- Task requirements -
Gather the lines below that include the string "computer", copying each in full.

[Pixel coordinate grounding data]

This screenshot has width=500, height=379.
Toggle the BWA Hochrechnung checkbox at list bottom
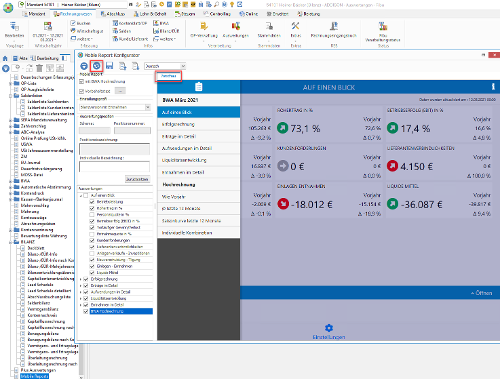pyautogui.click(x=86, y=311)
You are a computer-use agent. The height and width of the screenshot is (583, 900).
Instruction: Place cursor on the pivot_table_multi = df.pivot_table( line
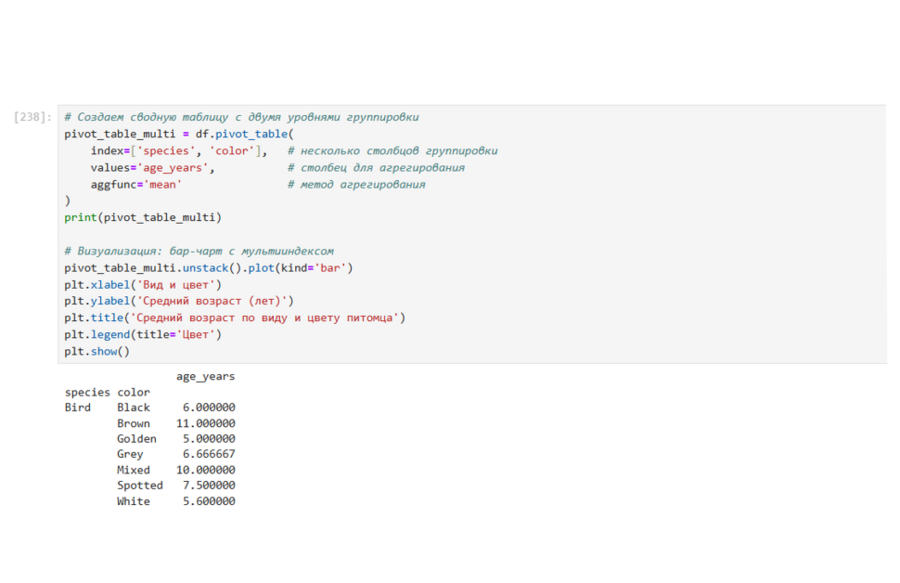(x=180, y=134)
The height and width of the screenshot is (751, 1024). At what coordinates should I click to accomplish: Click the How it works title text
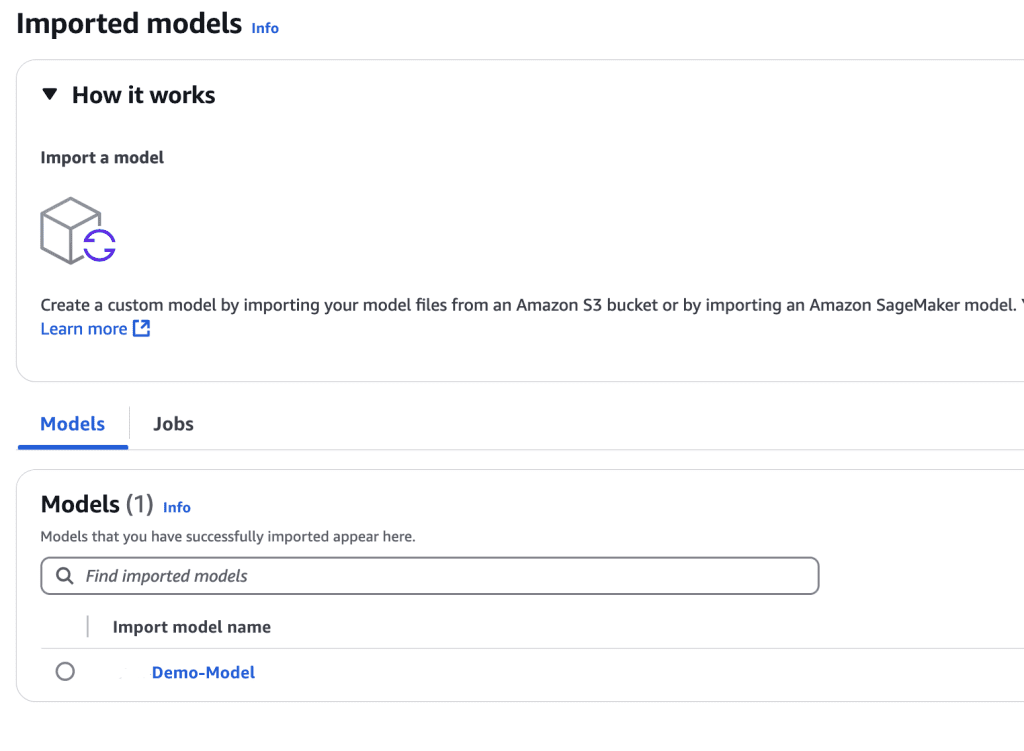coord(143,96)
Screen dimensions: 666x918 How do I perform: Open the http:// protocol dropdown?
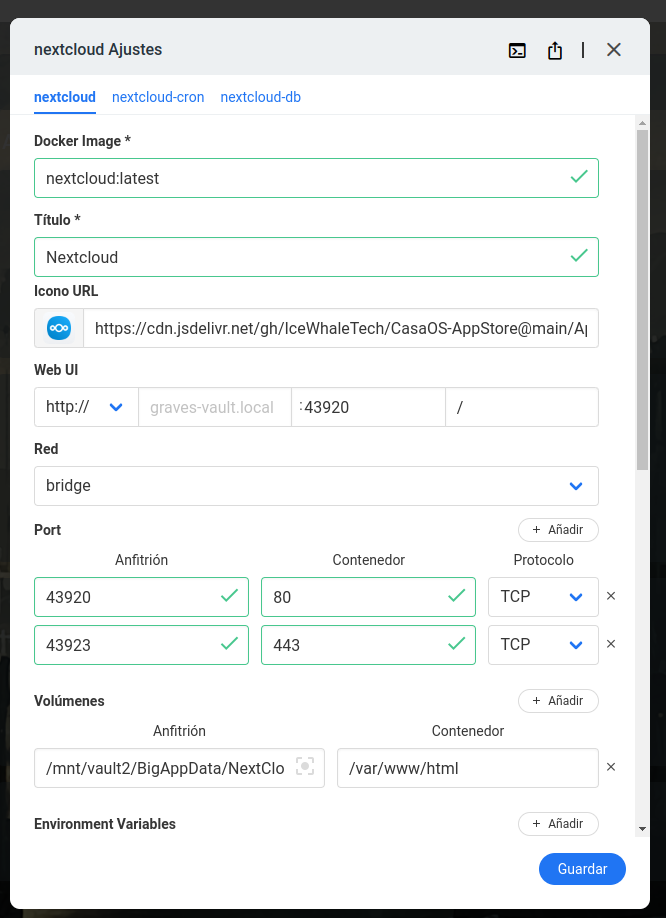(x=85, y=406)
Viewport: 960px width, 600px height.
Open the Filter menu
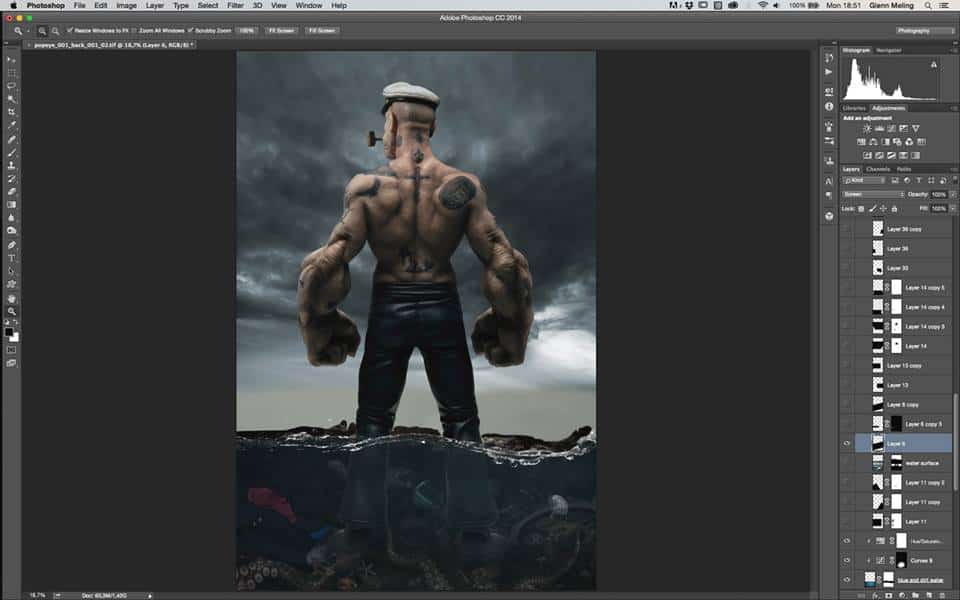[235, 6]
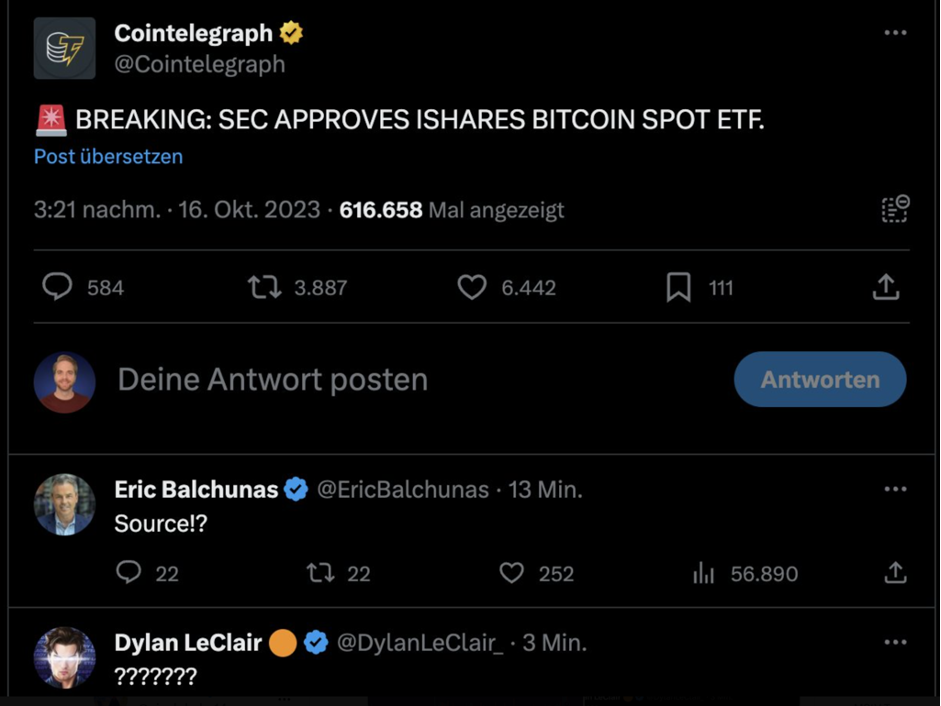View analytics for Eric Balchunas's reply
941x706 pixels.
pos(704,573)
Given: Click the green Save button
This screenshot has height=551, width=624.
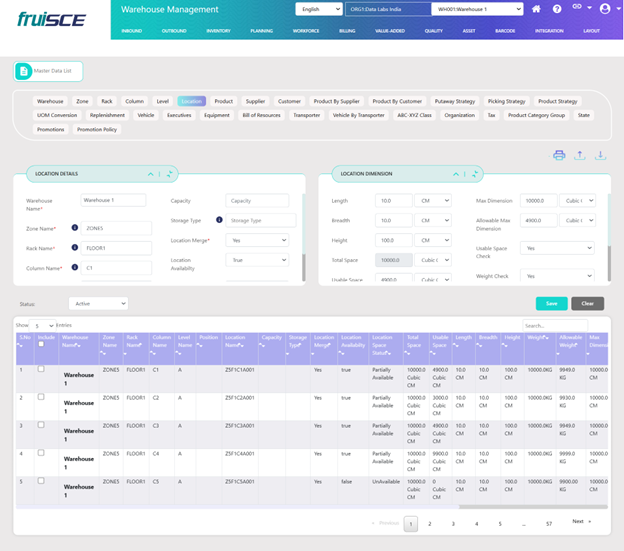Looking at the screenshot, I should pos(551,303).
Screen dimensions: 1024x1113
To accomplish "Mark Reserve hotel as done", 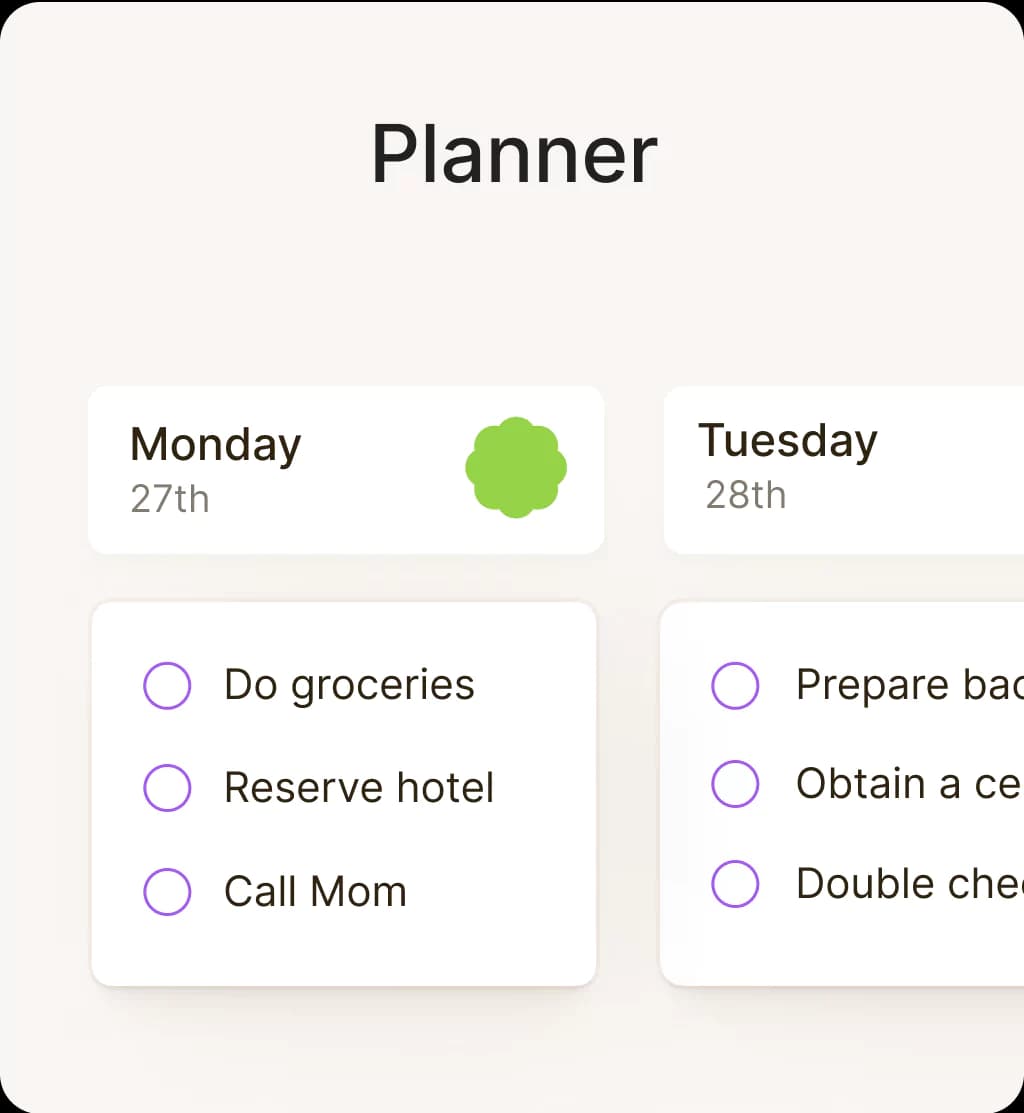I will click(x=167, y=788).
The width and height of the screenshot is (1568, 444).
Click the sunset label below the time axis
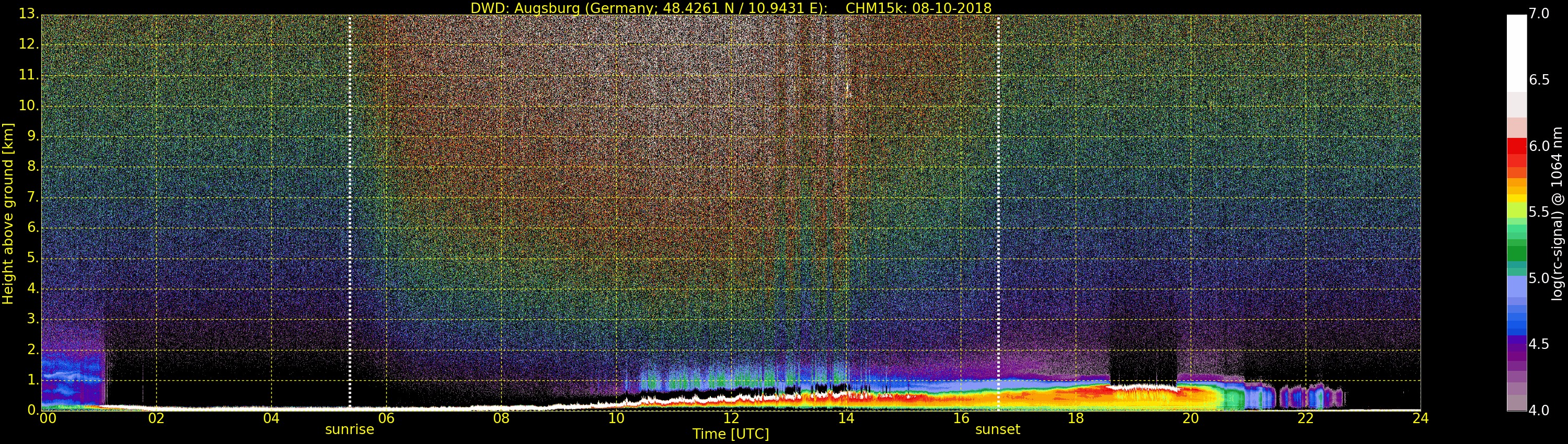click(x=997, y=429)
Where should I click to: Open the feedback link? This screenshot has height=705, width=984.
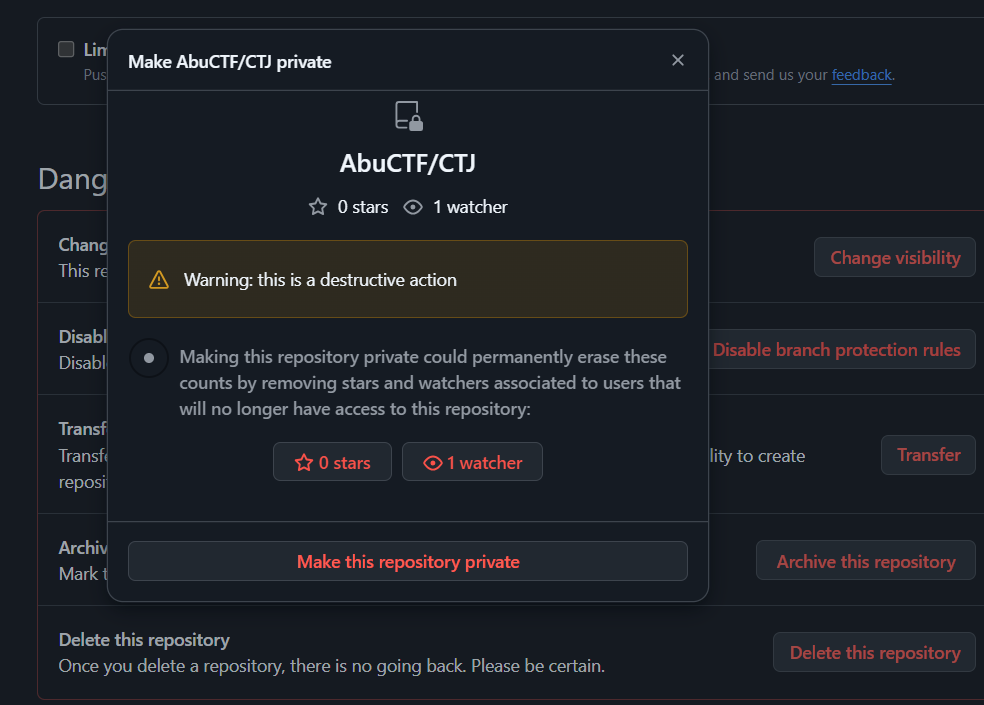pyautogui.click(x=861, y=74)
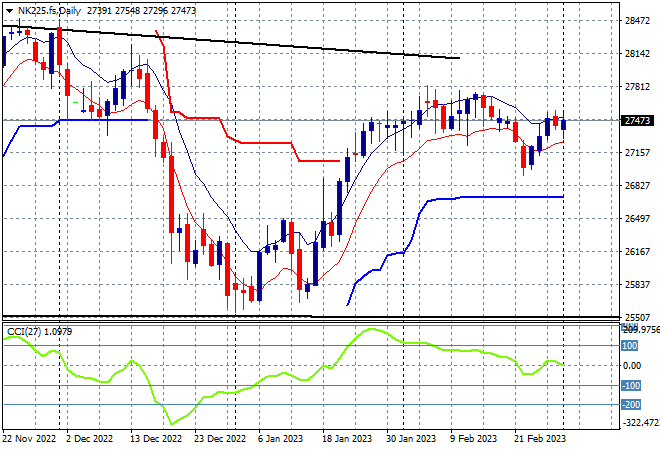The height and width of the screenshot is (450, 660).
Task: Select the 25507 price axis label
Action: pos(637,317)
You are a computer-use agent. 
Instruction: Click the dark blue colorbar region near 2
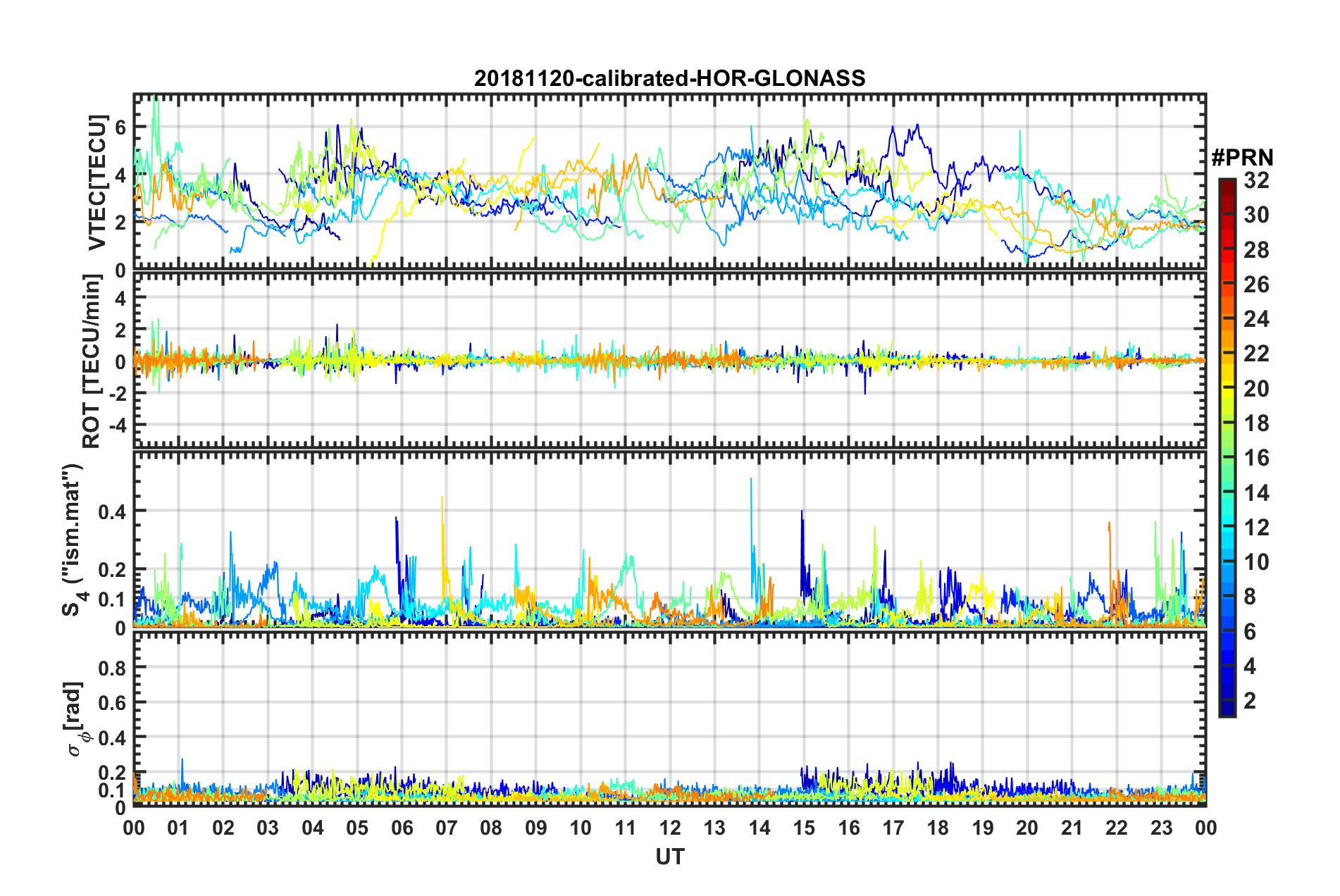click(1227, 700)
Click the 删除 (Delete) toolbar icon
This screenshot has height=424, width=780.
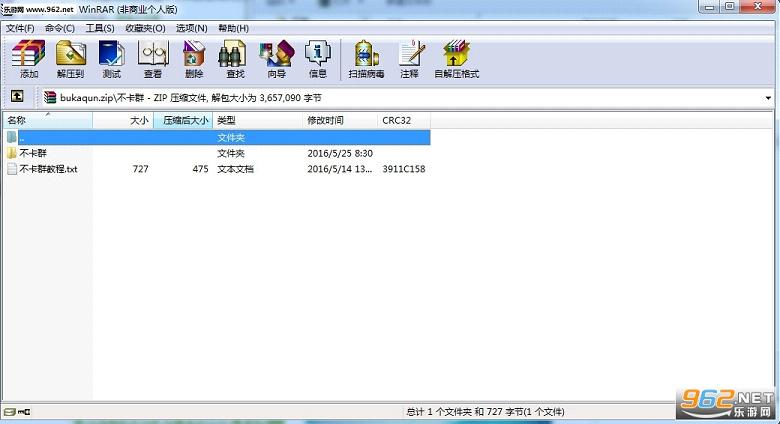tap(194, 59)
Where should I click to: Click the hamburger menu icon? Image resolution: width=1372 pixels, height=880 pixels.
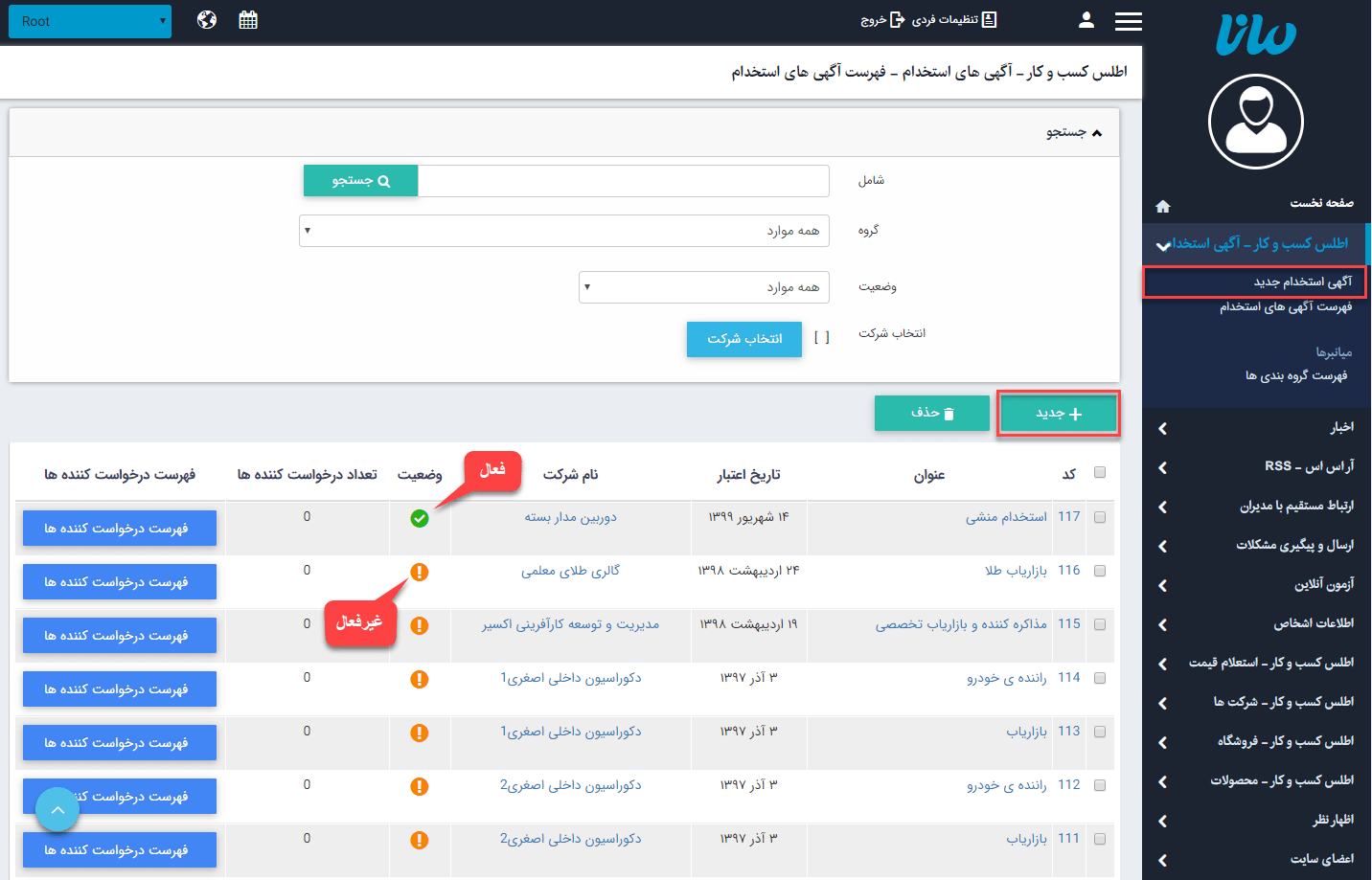(x=1128, y=21)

- Completed task -
You are a computer-use agent. The height and width of the screenshot is (583, 900).
You are a computer-use agent. 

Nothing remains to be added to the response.